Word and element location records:

:::

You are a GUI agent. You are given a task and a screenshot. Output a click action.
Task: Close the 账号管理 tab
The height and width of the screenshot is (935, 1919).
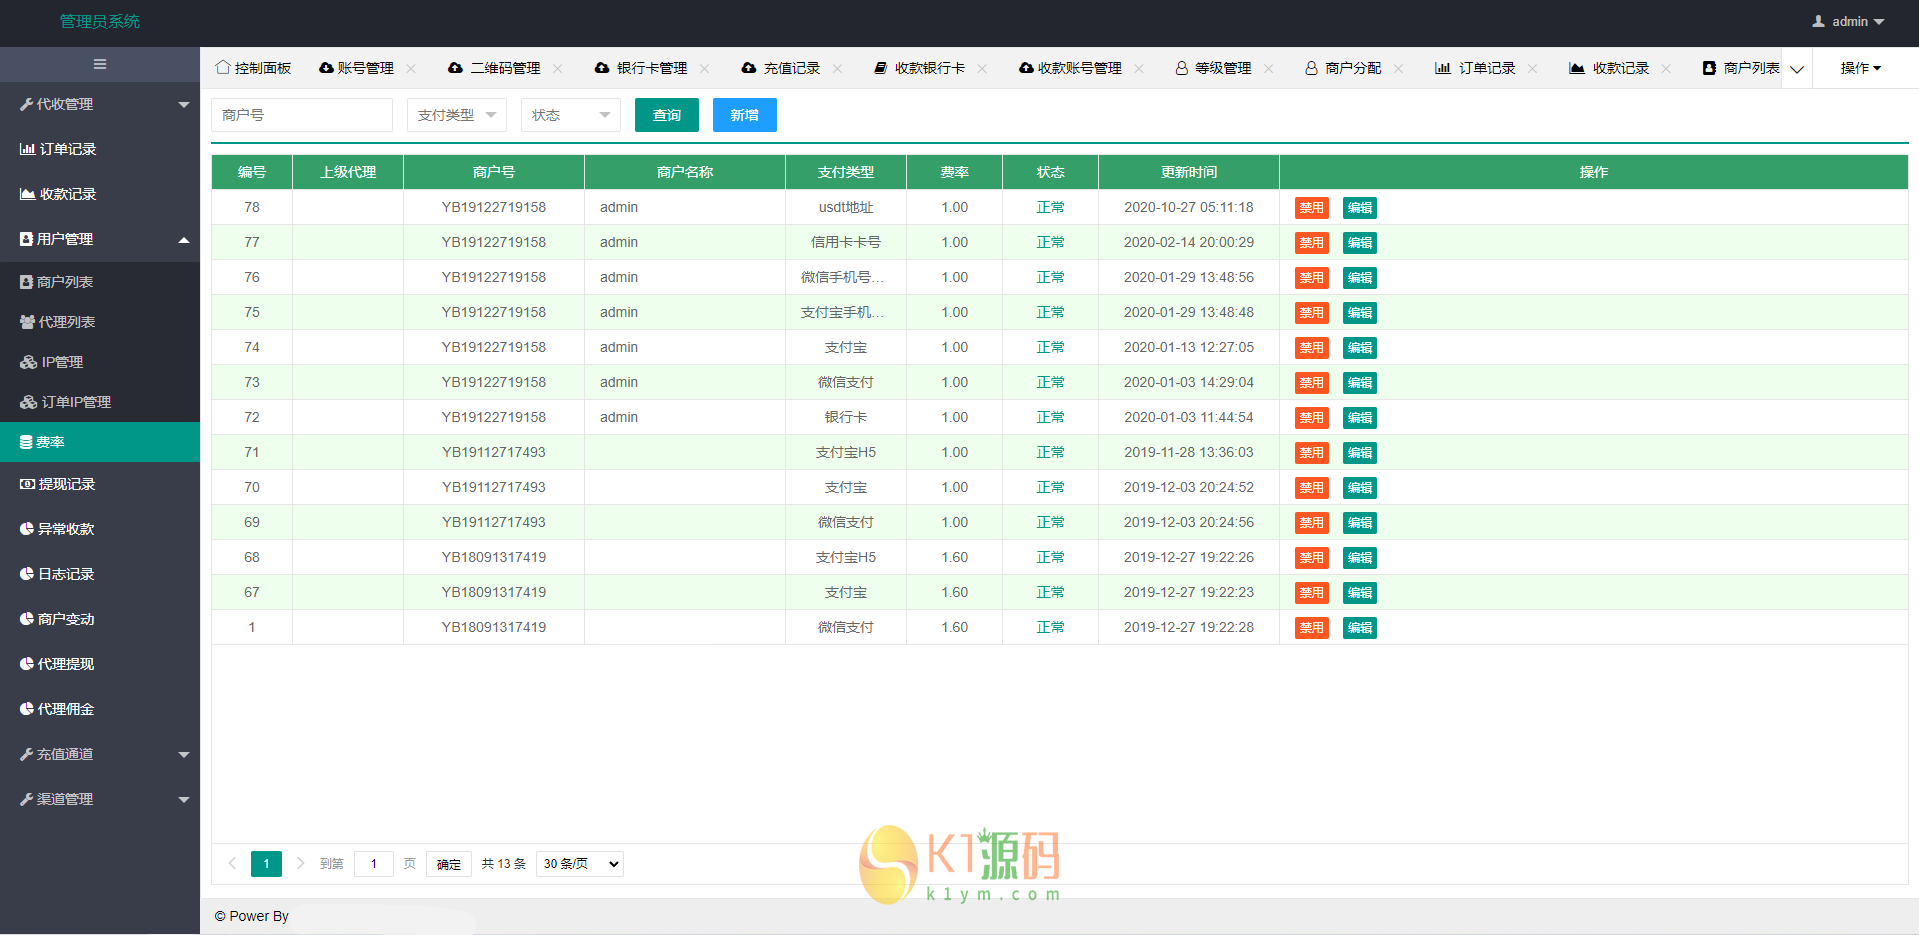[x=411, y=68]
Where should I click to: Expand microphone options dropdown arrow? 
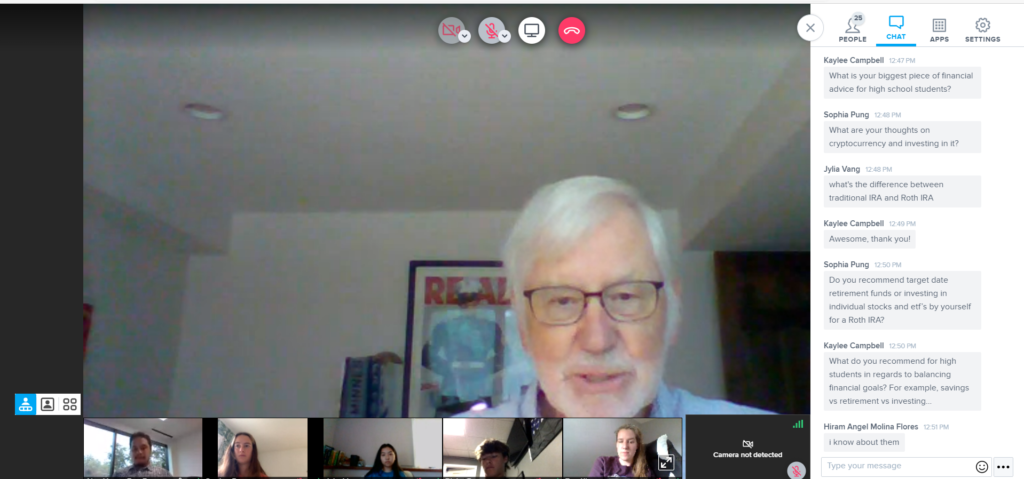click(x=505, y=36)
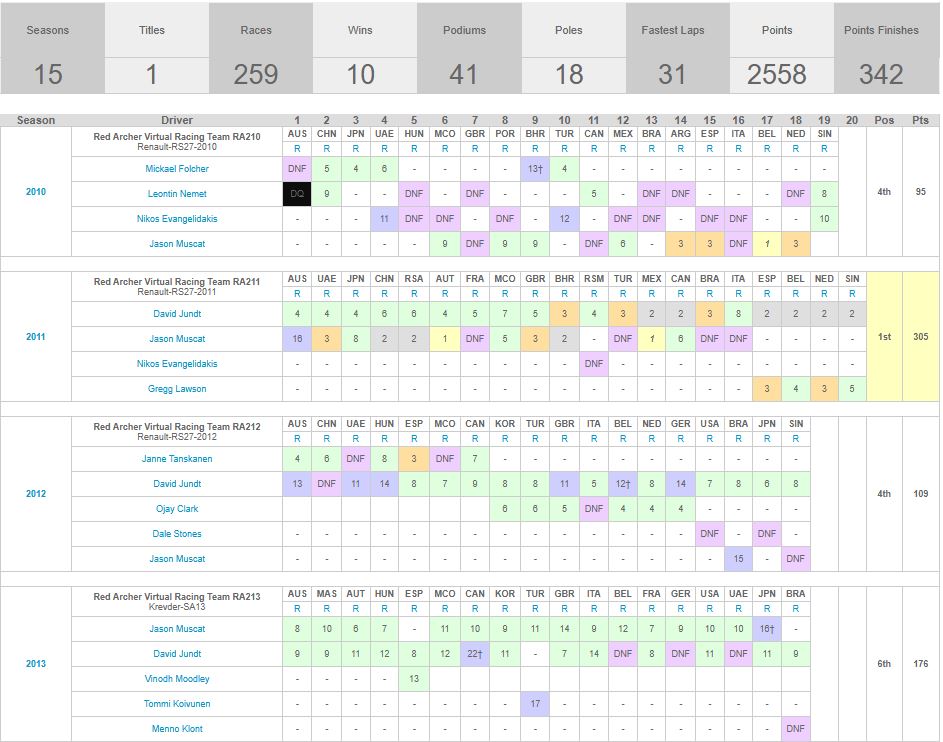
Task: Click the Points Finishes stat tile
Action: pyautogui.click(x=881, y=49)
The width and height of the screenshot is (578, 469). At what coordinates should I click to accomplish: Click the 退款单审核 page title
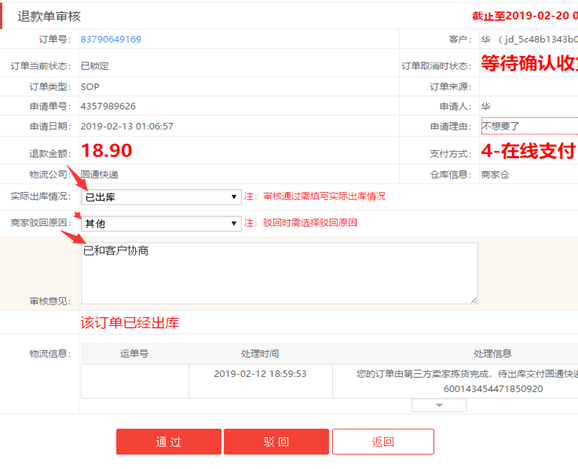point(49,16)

:::

Task statement:
Pull every line of the material above out word for word, leaving out the pictures.

Result of the task:
You are a GUI agent. You are given a task and a screenshot. Output a click action.
Task: Close the 账号管理 tab
The height and width of the screenshot is (935, 1919).
[x=411, y=68]
Where should I click to: Expand microphone options dropdown arrow? 
click(x=505, y=36)
Task: Click the Points Finishes stat tile
Action: pyautogui.click(x=881, y=49)
The width and height of the screenshot is (578, 469). At what coordinates should I click to accomplish: Click the 退款单审核 page title
point(49,16)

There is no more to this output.